Florida Gov. Ron DeSantis threw his support Thursday behind two bills allowing college athletes to make money from endorsement deals, joining New York in pushing for quick legislation responding to California's new "Fair Pay to Play" law.
California's new law, signed by Gov. Gavin Newsom on Sept. 30, threatens to upend the National Collegiate Athletic Association and has touched off a race by states to adopt similar changes so they don't lose top sports talent to the West Coast. Florida's proposal mirrors California's new law in prohibiting the NCAA from retaliating against collegiate athletes who make money outside their schools.
"Other people make a lot of money using their name, image and likeness but they under current NCAA rules are not permitted to do that," DeSantis told reporters Thursday, according to the Florida publication the Tallahassee Democrat. "When I look to see good policy ideas, California usually is not the first place I look, but I think California is on the right track."
New York state Sen. Kevin S. Parker introduced his own legislation earlier this month. While it's also aimed at keeping California from siphoning off the state's best collegiate athletes, it takes a different approach.
Parker said he thought the California law that was signed last month "did something really great. But you know with New York, you have to go big or go home. We had to punch it up a little and really go for it."

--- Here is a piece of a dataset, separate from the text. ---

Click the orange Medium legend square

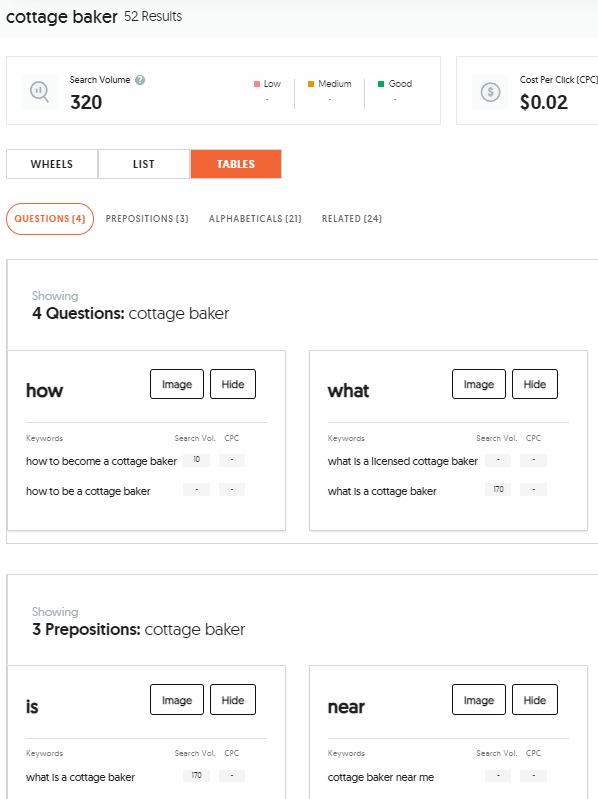(311, 84)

His legislation would require all NCAA schools in New York to set aside 15% of their revenue from athletic ticket sales and divide it among student athletes.
"I think providing real income for student-athletes was really going for it," he said of the "New York collegiate athletic participation compensation act."

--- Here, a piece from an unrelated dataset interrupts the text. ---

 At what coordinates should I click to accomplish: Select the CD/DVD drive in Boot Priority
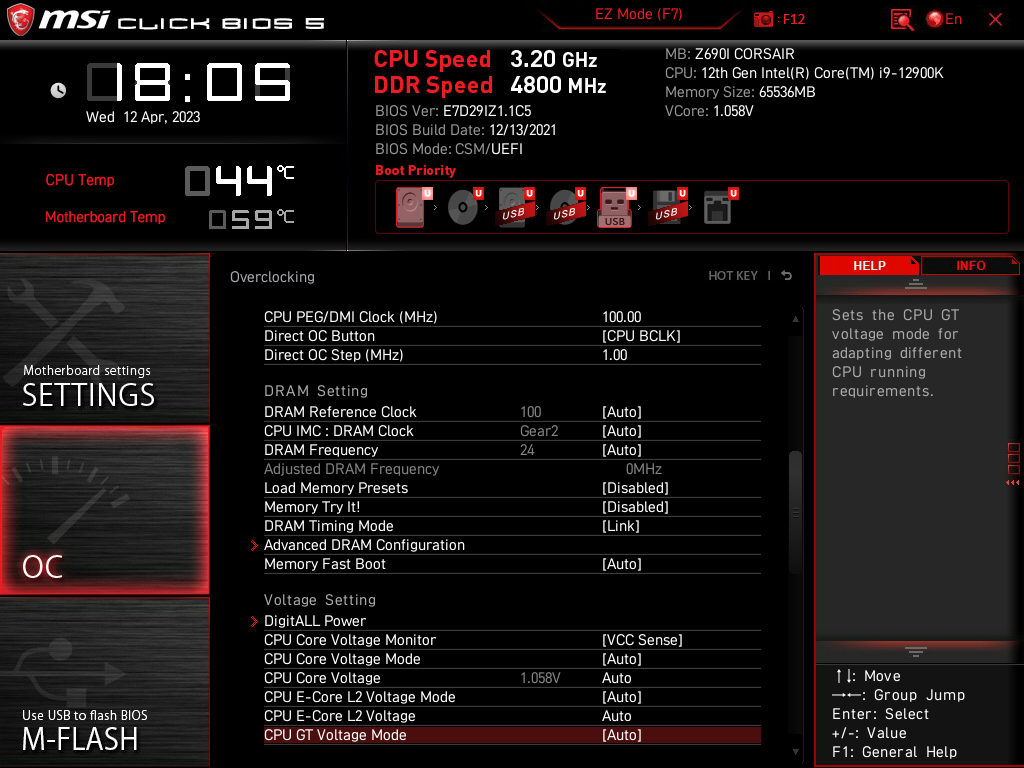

California's Fair Pay To Play Act prevents the NCAA from punishing schools that allow paid student athletes participate in sports. The legislation, which takes effect in 2023, sets some parameters around the endorsement deals. It prohibits players from signing contracts that conflict with other university sponsorships.
Parker's bill also calls for a financial education and a portion of the school's sports revenue to be set aside for wages while the other half of the 15% will go into a health and savings account, which is designed to assist athletes should they suffer severe injuries while participating in the NCAA events. The state senator believes this aspect of the legislation is "a game-changer."
The NCAA has already established a working group led by Ohio State Athletic Director Gene Smith to look at the California law. Former NBA player and sportscaster Len Elmore said as many as 20 other states, including New York, are already beginning to study how to establish their proposals to allow student-athletes to earn money while playing.
Elmore, speaking at a sports business conference at Columbia University on Friday, said some states hope to get a jump start on California by having their own competing laws in place as early as next year. That would create chaos in collegiate sports, Elmore said, and could threaten the future of the NCAA.
"I see, essentially, the demise of the NCAA if this continues without any type of uniformity," he said.
Currently, there are 58 NCAA schools in California, and once the law goes into effect, student-athletes will be able to accept deals and have agents represent them.
The student-athletes "are getting a $100,000 education, and then the university is getting tens of millions of dollars, and the NCAA is getting billions of dollars. Check my math, but that doesn't sound fair to me," Parker said. "This is about economic equity, and I do think that student-athletes have the right to profit off their own name, image, and likeness," he said.